ACTIVITY — The required output is the lines from the one with "The image size" through the end of the data, repeated verbatim, with no pictures included.
+++ ENTRIES SUPPLIED +++
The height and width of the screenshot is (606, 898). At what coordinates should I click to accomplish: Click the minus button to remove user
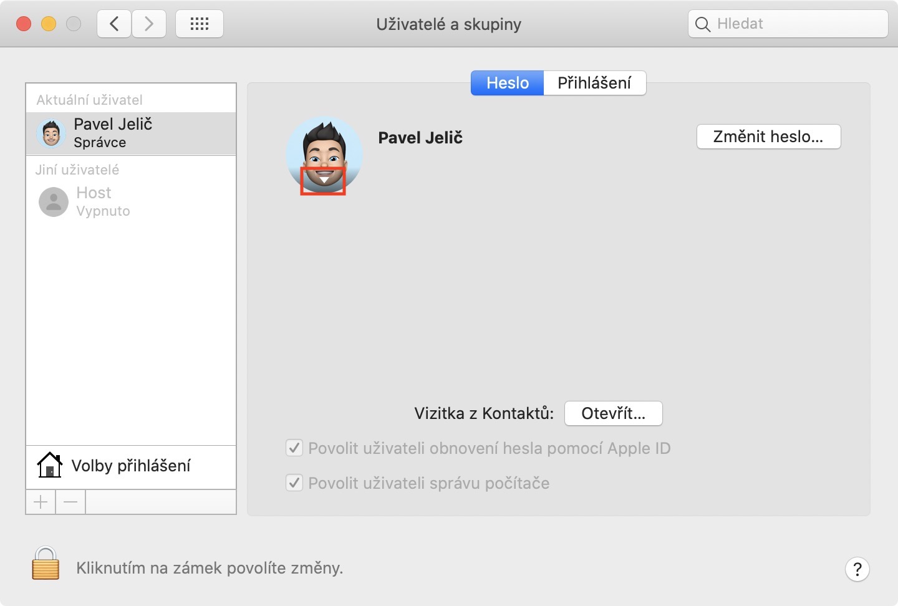[70, 502]
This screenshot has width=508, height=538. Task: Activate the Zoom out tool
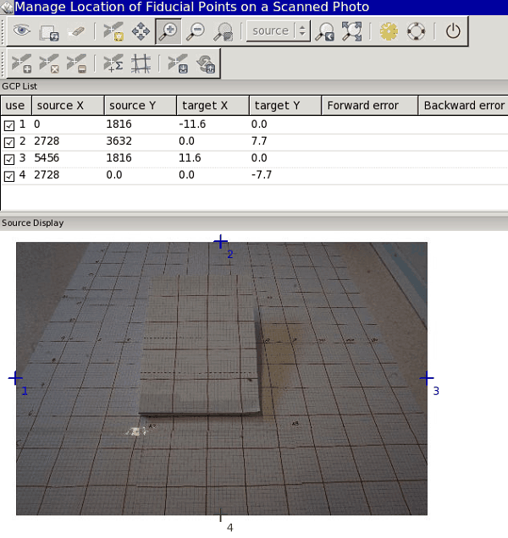pos(196,31)
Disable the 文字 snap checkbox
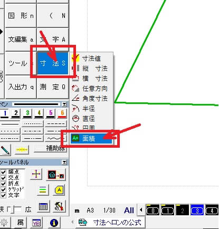This screenshot has width=219, height=229. pyautogui.click(x=4, y=195)
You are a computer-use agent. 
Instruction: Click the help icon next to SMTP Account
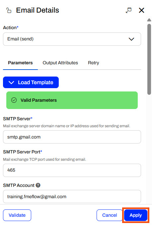click(38, 185)
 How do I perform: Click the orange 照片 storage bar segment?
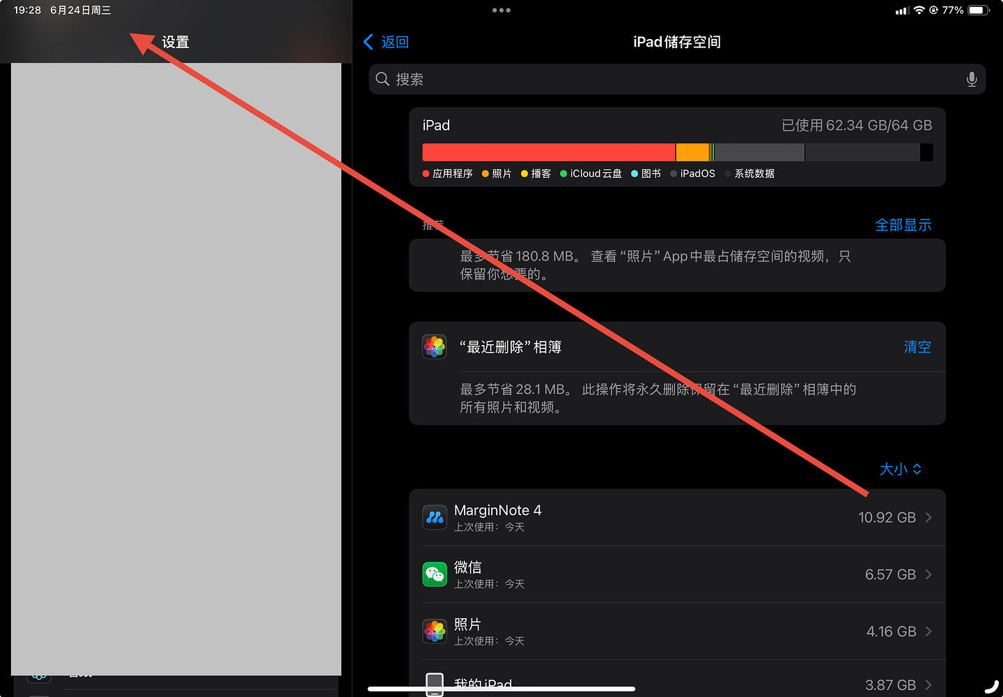pos(692,152)
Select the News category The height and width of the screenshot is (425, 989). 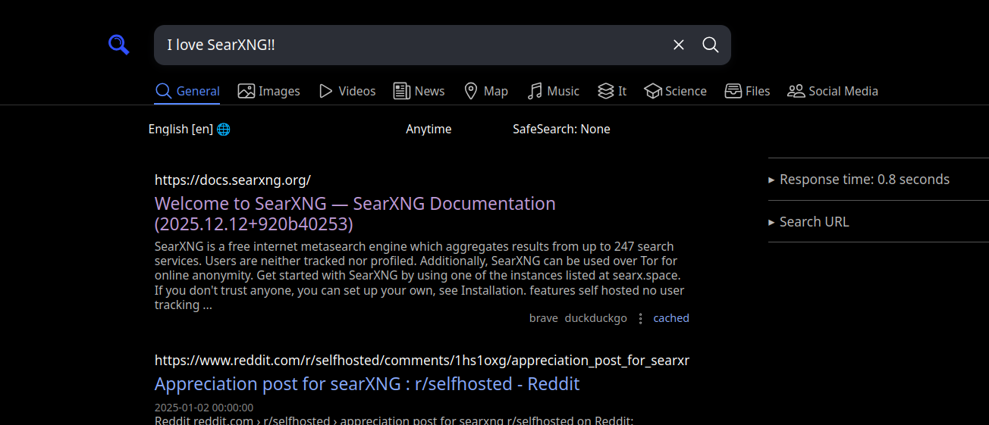pos(419,91)
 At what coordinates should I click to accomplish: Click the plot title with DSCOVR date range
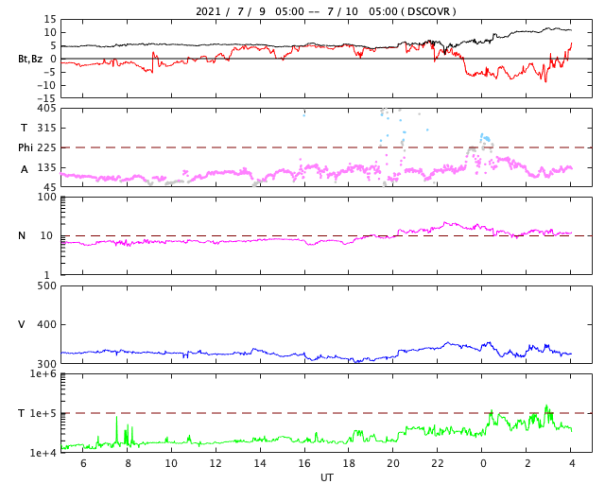tap(325, 11)

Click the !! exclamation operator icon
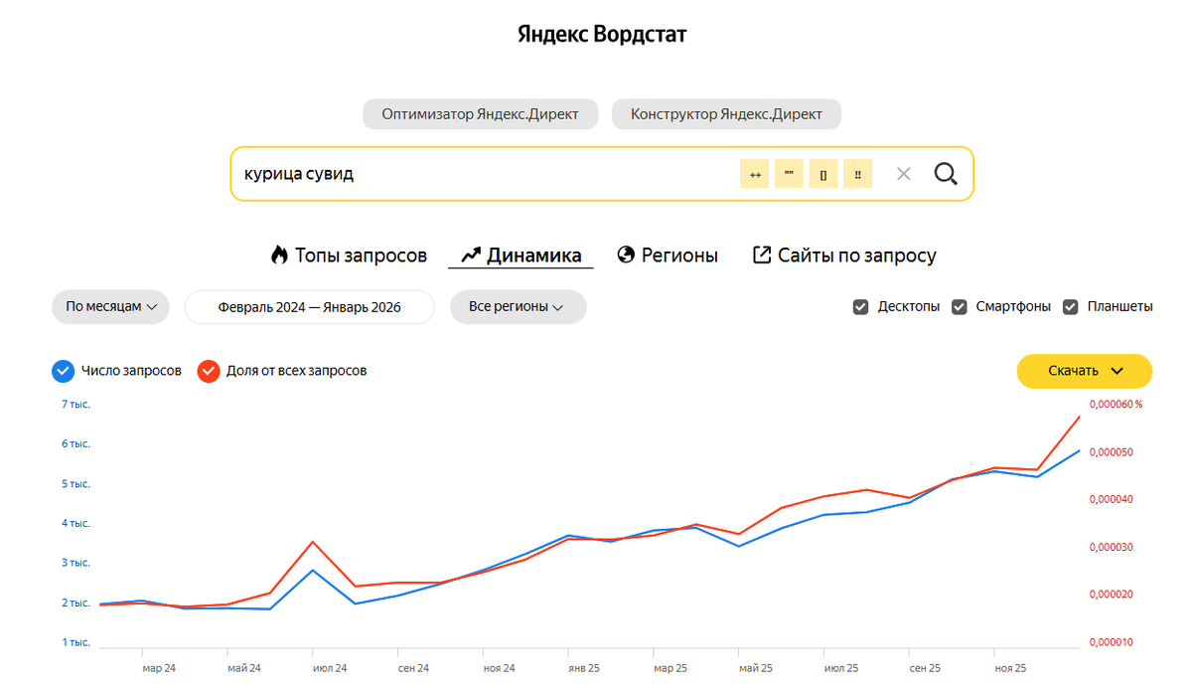coord(857,173)
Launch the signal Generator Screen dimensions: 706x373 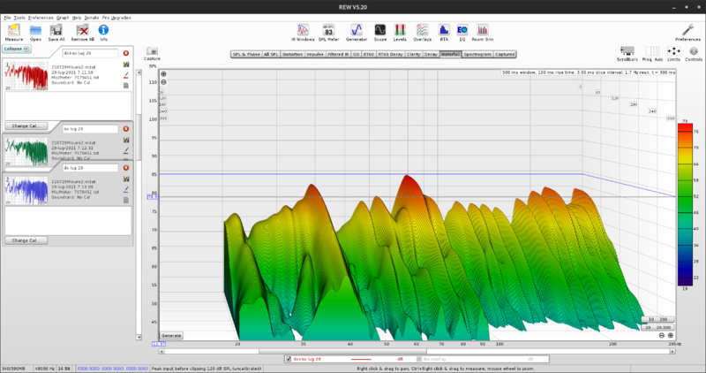pyautogui.click(x=357, y=30)
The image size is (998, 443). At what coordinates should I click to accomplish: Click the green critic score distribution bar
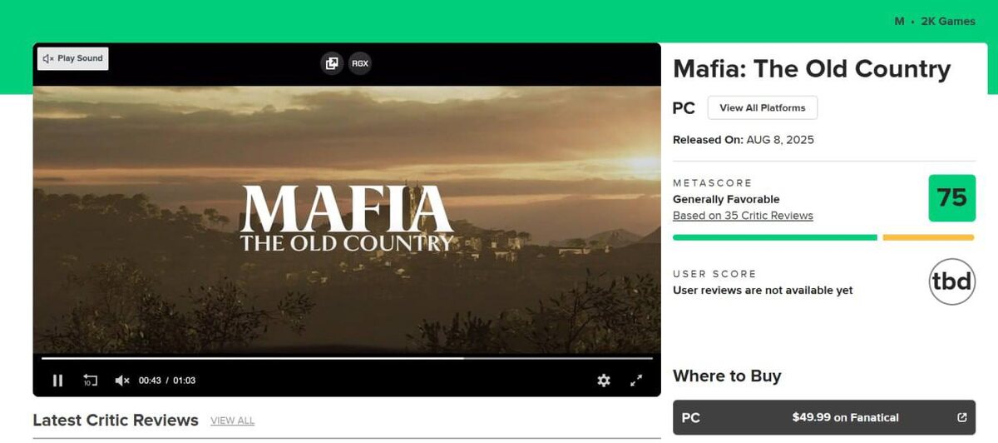[775, 237]
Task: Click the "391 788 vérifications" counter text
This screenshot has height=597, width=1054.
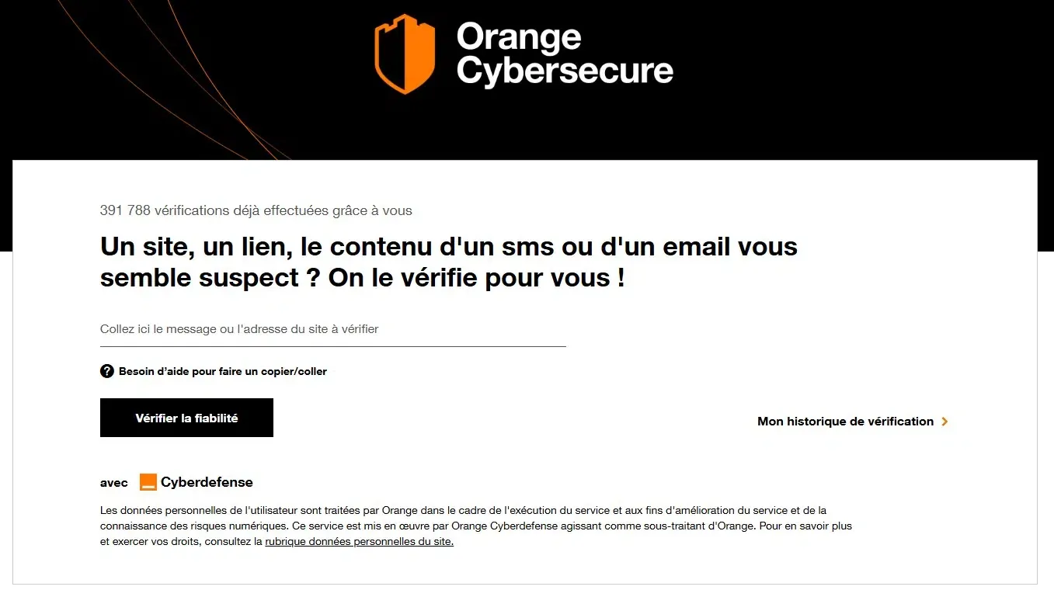Action: [x=256, y=210]
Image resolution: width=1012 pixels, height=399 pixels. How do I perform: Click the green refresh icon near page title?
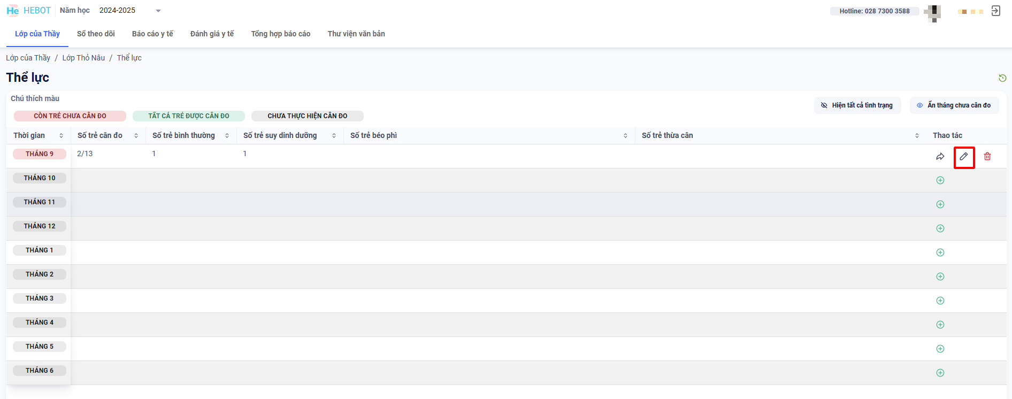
+++
RESPONSE TO THE TASK —
The image size is (998, 443). At what coordinates should I click to accomplish: Click the green critic score distribution bar
[775, 237]
Task: Click the "391 788 vérifications" counter text
This screenshot has height=597, width=1054.
Action: [x=256, y=210]
Image resolution: width=1012 pixels, height=399 pixels. How do I perform: Click the green refresh icon near page title?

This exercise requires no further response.